Es una historia íntima que pretende construir una narración que sirva como autobiografía, ya sea ésta fiel a la memoria o ficcionada, iconoclasta con los recuerdos o terapéutica. En ella se desnuda una Raquel y mil raqueles, nos desnudamos todas. Los poderosos conceptos que se manejan en estas imágenes son unipersonales y salen de la mochila vital de la autora para ser universales y extrapolables a cualquier cuerpo con (poca) capacidad para la gestión emocional, esa asignatura que nunca cursamos y por la que acumulamos ceros como catedrales góticas en el ventrículo izquierdo.
La autora se expone doblemente con este nuevo trabajo –radicalmente diferente a los anteriores– como mujer y como artista. Como mujer habla de forma descarnada, sin tapujos y con el empoderamiento que acumuló en la sombra en la que había estado agazapada. Como artista evidencia su madurez con un giro meridiano en su forma de afrontar sus proyectos. El poder de la sombra nace, como dijimos, del encaje de varias series que orbitaban en su disco duro y que hablaban de estados de ánimo que se antojaban en polos opuestos. No se tejieron hasta que aparecieron las agujas necesarias, las del reloj de la distancia que nos ayudan a dejar de compartimentar nuestras emociones.
En un hilo narrativo de avance en un único sentido, nos va deshojando esas emociones al ritmo de montaña rusa que nos hace subir y bajar vertiginosamente, que nos genera expectativas y nos decepciona, nos da placer y miedo, nos excita y nos entristece. Nos habla de amor y de todo lo contrario… y por el medio, como dice la autora, «existe un punto en el espacio donde el amor y el dolor se encuentran»

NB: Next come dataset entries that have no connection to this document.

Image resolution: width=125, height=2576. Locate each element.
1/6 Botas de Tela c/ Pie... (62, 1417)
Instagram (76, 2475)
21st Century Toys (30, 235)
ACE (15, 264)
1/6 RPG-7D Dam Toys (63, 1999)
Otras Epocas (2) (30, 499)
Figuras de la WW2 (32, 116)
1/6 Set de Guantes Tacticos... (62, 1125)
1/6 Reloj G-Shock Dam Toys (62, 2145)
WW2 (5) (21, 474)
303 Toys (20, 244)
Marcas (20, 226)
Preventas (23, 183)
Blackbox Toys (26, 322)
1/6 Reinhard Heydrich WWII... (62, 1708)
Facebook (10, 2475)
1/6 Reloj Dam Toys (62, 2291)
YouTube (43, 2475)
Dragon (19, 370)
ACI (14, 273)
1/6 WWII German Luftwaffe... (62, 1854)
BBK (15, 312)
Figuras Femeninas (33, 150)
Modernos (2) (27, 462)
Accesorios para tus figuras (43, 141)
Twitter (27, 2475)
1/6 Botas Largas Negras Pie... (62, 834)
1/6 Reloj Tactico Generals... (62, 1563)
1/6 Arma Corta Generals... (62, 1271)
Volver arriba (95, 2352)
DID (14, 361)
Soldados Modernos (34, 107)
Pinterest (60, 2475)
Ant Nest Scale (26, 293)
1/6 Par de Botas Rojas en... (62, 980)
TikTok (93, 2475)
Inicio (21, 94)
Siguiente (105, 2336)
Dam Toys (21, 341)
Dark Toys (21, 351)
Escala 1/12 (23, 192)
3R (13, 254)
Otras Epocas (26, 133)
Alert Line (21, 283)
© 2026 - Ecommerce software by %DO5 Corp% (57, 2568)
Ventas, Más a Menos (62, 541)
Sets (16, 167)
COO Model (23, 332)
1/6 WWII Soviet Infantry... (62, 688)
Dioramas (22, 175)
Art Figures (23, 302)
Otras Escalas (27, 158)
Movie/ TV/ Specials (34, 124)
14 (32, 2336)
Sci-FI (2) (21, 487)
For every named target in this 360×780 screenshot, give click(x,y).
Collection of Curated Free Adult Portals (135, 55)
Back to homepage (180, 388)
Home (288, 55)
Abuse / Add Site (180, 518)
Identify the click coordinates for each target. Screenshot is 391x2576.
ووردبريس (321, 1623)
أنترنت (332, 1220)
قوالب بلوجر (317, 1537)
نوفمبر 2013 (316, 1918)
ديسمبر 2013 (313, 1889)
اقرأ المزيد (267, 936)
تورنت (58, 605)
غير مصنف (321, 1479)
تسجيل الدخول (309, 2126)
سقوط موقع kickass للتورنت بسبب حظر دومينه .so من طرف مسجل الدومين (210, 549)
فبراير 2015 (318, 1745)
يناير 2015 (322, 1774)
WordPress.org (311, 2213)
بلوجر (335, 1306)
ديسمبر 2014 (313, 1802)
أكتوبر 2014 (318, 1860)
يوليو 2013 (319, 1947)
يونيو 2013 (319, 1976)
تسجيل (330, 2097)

Las escenificaciones están cargadas de simbologías que se disponen en la imagen como acertijos superpuestos, donde ningún elemento del encuadre está por azar. Los personajes juegan a ser los alter ego, los estados de ánimo y los hombres (o la ausencia de ellos) al mismo tiempo. Los espacios y los paisajes toman protagonismo como metáforas de los sentimientos. El rojo, la tela que se va y el recuerdo que de ella queda, el poderoso simbolismo del pozo tan presente a lo largo de la historia del arte, el blanco, el plástico para cubrir el cuerpo, el negro, la ruina con vestigios de lo que fue, las texturas de las paredes del abandono y la añoranza, la saturación de la sábana usada, el bosque de sombras, el marrón, la hoja caída de la muerte y el árbol desnudo con esperanzas de primavera, el azul, el vestido del mar agitado, el marco de la imagen a la que enfrentarse, la mancha del óxido fértil y al fin, un sendero luminoso de salida que nos obliga a caminar ojipláticas para ver más allá de la niebla, adelantándonos al devenir.
Debemos celebrar el poder ver imágenes como estas que nos hablan de un aprendizaje vital para no seguir tropezando en las mismas piedras que a todas se nos ponen delante. Pero debemos vanagloriarnos también por asistir a este tiempo en el que la fotografía se puede mostrar desde lo femenino ya que, hasta no hace mucho tiempo, la masculinizada fotografía huía de lo importante: lo emocional, el cuerpo y los cuidados.
Calviño se nos presenta como una montaña de mujeres asombrosamente distintas, cada una de ellas vive separada en soledad de las demás por un breve espacio sin mujeres. Esto es nuestro paso por la vida: la muerte, la pérdida, el luto, el dolor, el desapego, el deseo, la soledad, el amor, la violencia, el abandono, el desamor, la pasión. La calma siempre aparente que posee esperar a que la vida comience mañana.
Y finalmente todo está en orden, cada herida está en su sitio. Podemos partir. Y el mundo traza su ruta nuevamente en el horizonte. Pero Raquel nos ha enseñado que integrar nuestra propia sombra nos va a permitir convivir con nuestra luz y con nuestra oscuridad.